Réagissant à la morosité ambiante, le directeur artistique de la section française de l’École nationale de théâtre, Frédéric Dubois, s’est fendu d’un cri du cœur, en 2022, pour affirmer haut et fort qu’« une merveilleuse génération est en route ». Notre dossier Après l’école… est né de cette idée : donner la parole aux diplômé·es des années pandémiques, afin de brosser un portrait, voir d’où ils et elles viennent et vers quoi leur amour de l’art les portera.

Avec la coresponsable du dossier, Élise Fiola, nous avons réuni quatre artistes en émergence pour en discuter : Joëlle Thouin, Mathieu Renaud, Louiza Guira et Thomas Derasp-Verge. De profil et d’âge différents, ces nouveaux et nouvelles venues démontrent que leur boîte à outils est loin d’être vide, comportant même certains enseignements que ceux et celles qui les ont précédé·es n’ont probablement jamais eus. Très peu de certitudes, mais de la volonté à revendre pour affronter la vie professionnelle.

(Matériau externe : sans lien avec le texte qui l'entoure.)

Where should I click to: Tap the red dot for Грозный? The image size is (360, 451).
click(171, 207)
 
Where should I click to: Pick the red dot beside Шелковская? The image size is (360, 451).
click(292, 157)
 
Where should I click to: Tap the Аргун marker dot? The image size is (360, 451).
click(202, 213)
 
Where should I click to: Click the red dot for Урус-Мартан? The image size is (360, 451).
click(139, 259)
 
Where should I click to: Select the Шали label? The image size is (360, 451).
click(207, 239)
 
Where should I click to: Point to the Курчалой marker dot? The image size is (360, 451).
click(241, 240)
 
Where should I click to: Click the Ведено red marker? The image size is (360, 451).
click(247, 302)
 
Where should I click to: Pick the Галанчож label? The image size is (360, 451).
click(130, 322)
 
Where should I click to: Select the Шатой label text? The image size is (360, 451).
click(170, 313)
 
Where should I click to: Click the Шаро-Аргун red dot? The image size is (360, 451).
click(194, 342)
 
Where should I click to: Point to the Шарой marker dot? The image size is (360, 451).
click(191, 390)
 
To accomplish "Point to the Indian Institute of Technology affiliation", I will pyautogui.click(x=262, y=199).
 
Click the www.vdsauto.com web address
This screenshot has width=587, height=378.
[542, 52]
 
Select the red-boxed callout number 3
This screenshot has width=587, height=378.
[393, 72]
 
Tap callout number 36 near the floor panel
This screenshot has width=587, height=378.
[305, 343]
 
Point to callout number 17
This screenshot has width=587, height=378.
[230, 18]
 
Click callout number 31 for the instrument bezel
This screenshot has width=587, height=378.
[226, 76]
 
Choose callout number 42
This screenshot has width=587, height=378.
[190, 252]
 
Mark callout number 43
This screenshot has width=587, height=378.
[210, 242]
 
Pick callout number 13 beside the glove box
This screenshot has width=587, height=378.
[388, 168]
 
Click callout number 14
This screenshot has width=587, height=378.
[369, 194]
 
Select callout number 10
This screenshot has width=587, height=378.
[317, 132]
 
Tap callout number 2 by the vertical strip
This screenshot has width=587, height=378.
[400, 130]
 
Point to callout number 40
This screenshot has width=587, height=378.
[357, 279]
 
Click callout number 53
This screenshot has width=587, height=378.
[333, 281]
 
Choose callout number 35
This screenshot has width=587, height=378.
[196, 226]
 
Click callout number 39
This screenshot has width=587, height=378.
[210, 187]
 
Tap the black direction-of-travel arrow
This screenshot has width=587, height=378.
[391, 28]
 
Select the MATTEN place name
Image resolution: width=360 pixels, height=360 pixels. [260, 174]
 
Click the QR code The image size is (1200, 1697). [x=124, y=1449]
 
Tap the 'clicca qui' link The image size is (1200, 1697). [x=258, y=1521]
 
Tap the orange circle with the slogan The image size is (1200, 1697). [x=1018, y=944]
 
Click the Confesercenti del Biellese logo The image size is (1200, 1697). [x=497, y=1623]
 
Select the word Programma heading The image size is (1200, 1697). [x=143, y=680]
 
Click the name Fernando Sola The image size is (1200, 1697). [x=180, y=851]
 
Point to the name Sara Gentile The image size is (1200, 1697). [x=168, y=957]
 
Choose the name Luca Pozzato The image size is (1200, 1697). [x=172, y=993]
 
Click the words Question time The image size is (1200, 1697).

Elle-même finissante en journalisme à l’UQAM, Laetitia Arnaud-Sicari constate, dans son reportage, que la « relève » devra tout de même s’armer de patience pour réussir à démontrer sa pertinence et à faire sa place. C’est d’ailleurs ce que les femmes en théâtre vivent depuis trop longtemps au Québec. Anne-Marie Cousineau nous fait découvrir trois initiatives féministes, qui donnent à tout le moins une tribune à celles qui aiment le théâtre et souhaitent en faire.

Nous pourrions, d’une certaine façon, compter parmi elles la fondatrice de Pirata Théâtre, Michelle Parent, qui nous alerte sur la dure réalité de celles et de ceux que les institutions considèrent toujours comme faisant partie de la relève après dix ans et plus de métier. Cette « vieille relève » nage encore en eaux troubles entre la ferveur créatrice et la précarité, devant souvent multiplier les chapeaux pour s’en sortir.

Les 12 portraits de jeunes artistes proposés ensuite, et signés par des journalistes également émergent·es, laissent d’ailleurs entrevoir que l’air du temps les a déjà atteint·es. Il est frappant de voir comment ces finissant·es des écoles d’art possèdent un bagage hétéroclite, s’éloignant des chemins académiques habituels. Ils et elles ont accumulé les formations, les laboratoires et les ateliers, et quelques expériences professionnelles avant même d’entrer dans la communauté théâtrale.

Dans le même esprit, Vincent Pascal, directeur du Théâtre Tout Terrain, est en quelque sorte devenu un spécialiste de la formation continue. Sa troupe saisonnière embauche des nouveaux et nouvelles diplômées depuis plus d’une décennie pour favoriser leur intégration à la profession. Le goût d’être sur scène peut d’ailleurs commencer tôt, comme le croit Dave Jenniss, de la compagnie Ondinnok, qui a tenu à l’été 2022 un premier camp d’initiation théâtrale destiné à de jeunes autochtones du Nord-du-Québec.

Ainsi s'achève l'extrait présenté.